Going deep into the (mis)behaviors of your distributed systems with OpenTelemetry and SQL
Traces hold a treasure of information about how all the different components in your systems behave and interact. Yet, open source tools for analyzing trace data typically focus on investigating individual traces and SaaS tools allow you to query traces for basic data aggregation or pre-defined analysis and correlations. But the hardest problems require the ability to slice and dice, aggregate, join and analyze the data in very specific ways that are usually not available in these tools.
In this talk, we will show how you can query OpenTelemetry traces with good old SQL to identify unexpected behaviours in your microservices and narrow down on where bottlenecks are occurring to answer questions like:
“For service X with elevated load, show me which upstream service is causing the load,” or “Show me the cost of requests A, B, and C in terms of backend work in this service”

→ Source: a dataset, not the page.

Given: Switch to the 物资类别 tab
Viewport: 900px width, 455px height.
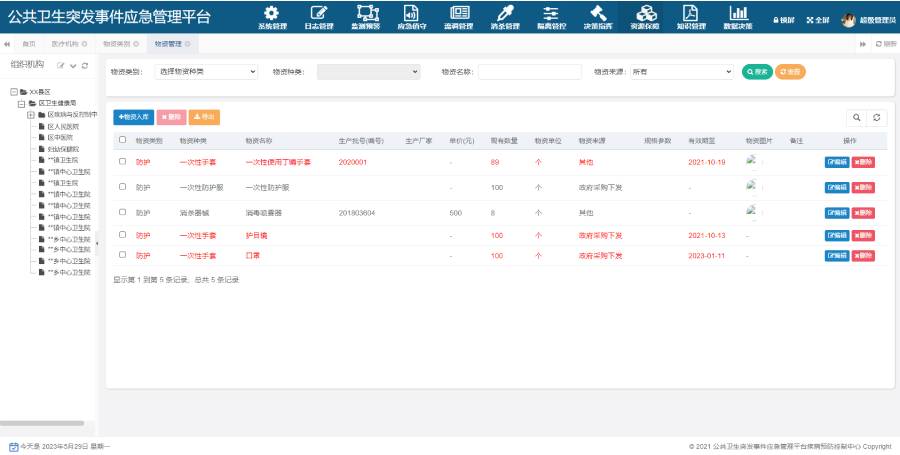Looking at the screenshot, I should click(x=121, y=44).
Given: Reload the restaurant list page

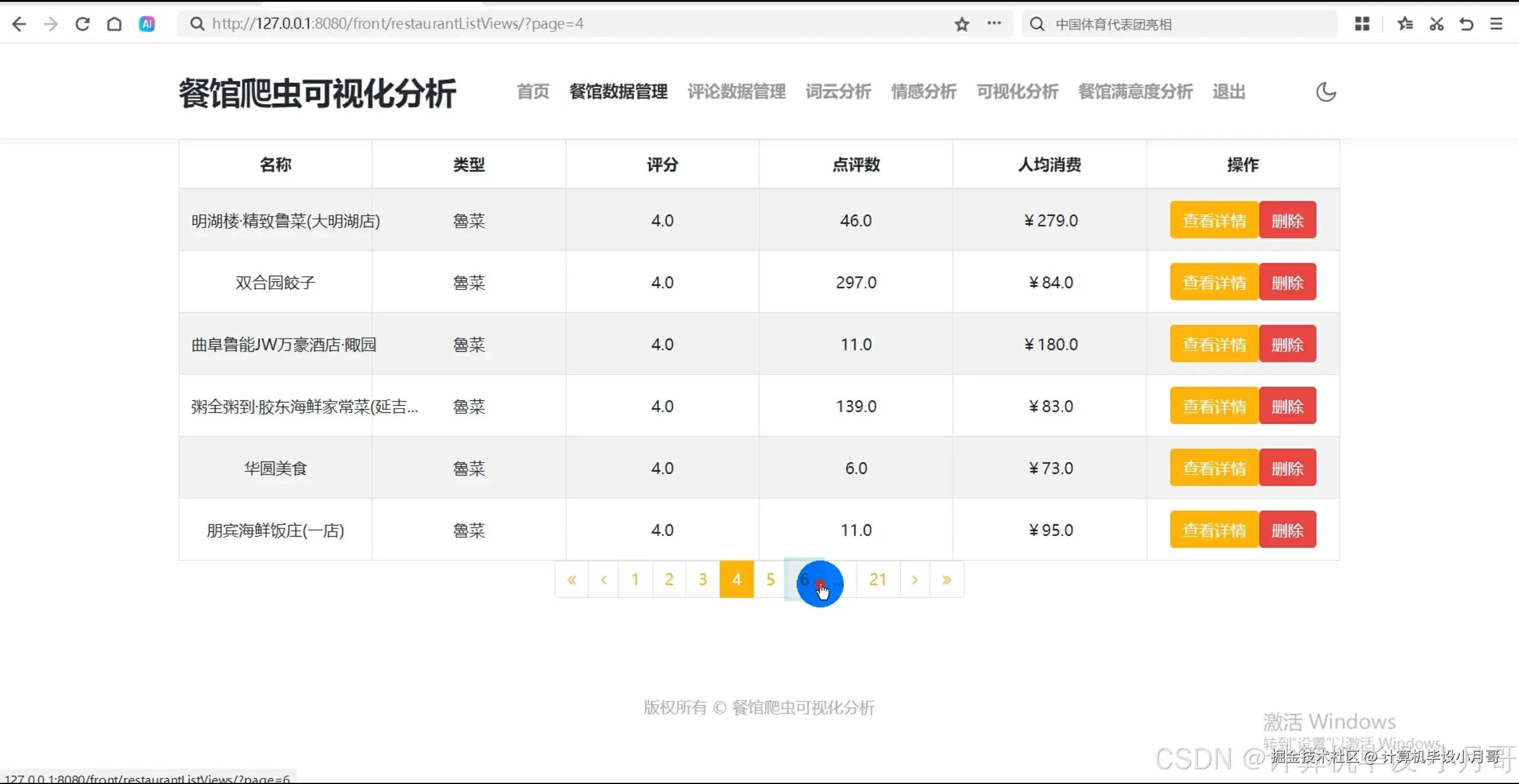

To perform this analysis, we will use free tools. We will send OpenTelemetry traces to a TimescaleDB/PostgreSQL database via Promscale and we will use Grafana to visualize the results of SQL queries against that database.
More about Ramon Guiu
Ramon is VP of Observability products at Timescale where he is building Promscale, a unified observability backend for metrics, traces and logs on top of TimescaleDB and PostgreSQL.
Before Timescale, Ramon was VP of Product Management at New Relic where he initially led their infrastructure monitoring product and later their transition to open instrumentation standards including Prometheus, OpenMetrics and OpenTelemetry.